GUNSMITH FITNESS
AS WITH ANY FITNESS GOAL, LOSING WEIGHT IS MORE THAN JUST PICKING UP A FEW EXERCISES AND SLUGGING THROUGH IT.
Exercising is not only great for losing weight, it will also help you get stronger bones, reduce risk of chronic health issues, and help improve your mood and overall mental health.
Check Out Top 6 Best Exercises For Weight Loss:
It might sound really basic, but walking is actually a great, low-impact exercise for losing weight, especially for beginners. No equipment needed, except comfortable clothes and footwear. Start by incorporating 30 minute “excursions” in your neighborhood during your days off from work, and gradually increase it to more days and longer walks.
When you jog, you’re generally going about 4 to 6 mph, while running is faster than 6 mph. Joging or running is also great for burning off visceral fat, a.k.a. belly fat. It’s this type of fat that wraps around your internal organs and is linked to heart disease and diabetes.

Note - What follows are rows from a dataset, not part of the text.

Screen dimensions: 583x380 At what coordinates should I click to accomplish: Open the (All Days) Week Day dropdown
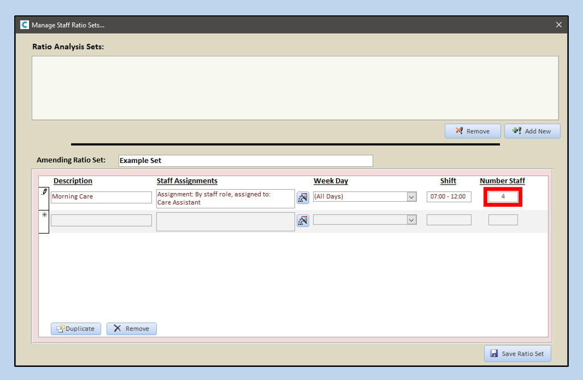[412, 197]
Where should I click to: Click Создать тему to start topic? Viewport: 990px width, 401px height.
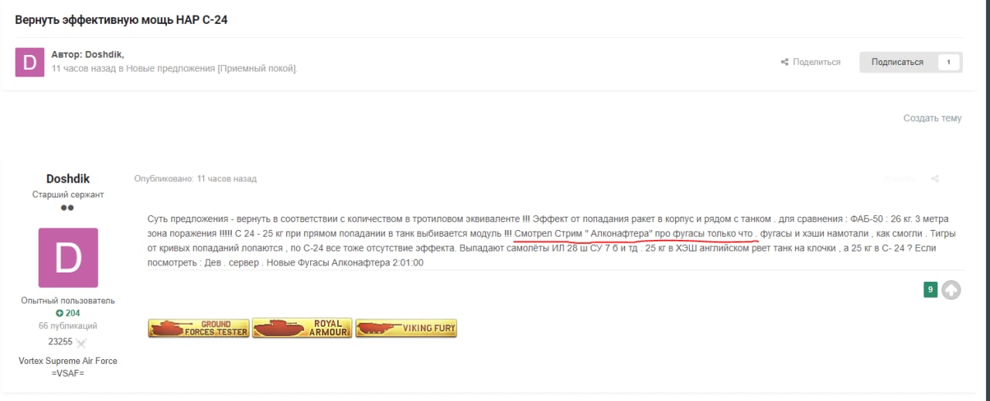pyautogui.click(x=933, y=118)
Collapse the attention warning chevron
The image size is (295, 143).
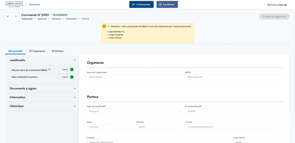(108, 26)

Cycling is a great low-impact exercise for people of all fitness levels. You can cycle around the neighborhood and explore it while losing weight, or hop on a stationary bike at the gym. A 155-pound (70 kg) individual can burn around 260 calories per 30 minutes of cycling at a moderate pace on a stationary bike, or 298 calories on a bicycle at a moderate pace of 12 to 13.9 (19 to 22.4 km/h).
If you want to get fit, then weight training is something you’ll want to do eventually. With stronger muscles (and bones) from doing strength training exercises, you’ll burn calories faster. You’ll not only enhance your strength, but your power, endurance, speed, and flexibility as well.
When your body has tasted what squats, lunges, push-ups, and pull-ups taste like, it’s time to incorporate weight training into your fitness journey. Some basic equipment you’ll want to start with are dumbbells, kettlebells, and barbells. With these, you can do hundreds of exercises and their different variations.
Wrapping up this list is high-intensity interval training or HIIT. It basically refers to exercising in short, intense bursts that alternate with recovery periods. You can incorporate HIIT into many exercises such as jogging, running, cycling, etc. – with HIIT, you can burn 25% to 30% more calories than if you were to perform the exercise at a moderate, steady pace.
As you lose weight, it will be harder and harder to see noticeable results. When you hit a plateau and don’t see noticeable improvements anymore, change your approach – that includes mixing up your diet and exercise routines. Increase your exercise intensity and/or frequency, and keep on keeping on.